Le fonds n’est pas encore opérationnel. Sa mise en œuvre dépendra d’un certain nombre de paramètres parmi lesquels l’obtention des autorisations réglementaires et la capacité des promoteurs à mobiliser le reste des capitaux visés au-delà des engagements initiaux.

La concrétisation des investissements reposera également sur l’identification de projets suffisamment intéressants pour répondre aux exigences techniques, financières et de gouvernance formulée par les investisseurs institutionnels. L’environnement dans lequel le véhicule évoluera reste fragmenté : les cadres réglementaires, les risques opérationnels, ou encore le niveau de préparation des projets varient sensiblement d’un pays africain à l’autre.
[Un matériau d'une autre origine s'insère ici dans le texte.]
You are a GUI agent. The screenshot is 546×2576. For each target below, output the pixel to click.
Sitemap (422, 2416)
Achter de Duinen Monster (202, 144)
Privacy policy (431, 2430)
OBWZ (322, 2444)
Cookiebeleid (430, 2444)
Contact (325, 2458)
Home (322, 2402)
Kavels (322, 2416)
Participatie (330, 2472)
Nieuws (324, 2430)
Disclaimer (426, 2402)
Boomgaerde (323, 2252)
Ces disparités sont susceptibles d’influencer le rythme de déploiement et la structuration des opérations.

Selon un rapport de l’AFC publié cette année, le principal obstacle au financement des infrastructures en Afrique tient moins à la disponibilité des capitaux qu’aux mécanismes permettant de les orienter efficacement vers les projets structurants.  Le document estime que le continent disposerait de plus de 4 000 milliards de dollars de capitaux investissables, principalement détenus par des fonds de pension, des compagnies d’assurance, des banques publiques de développement et des fonds souverains. Cependant, les experts de l’AFC indiquent que la mobilisation de ces capitaux passera par plusieurs réformes, y compris la mise en place d’institutions financières plus solides, la création de marchés régionaux plus intégrés, ainsi que la diversification des véhicules d’investissement capables de collecter et de canaliser l’argent vers les bons projets.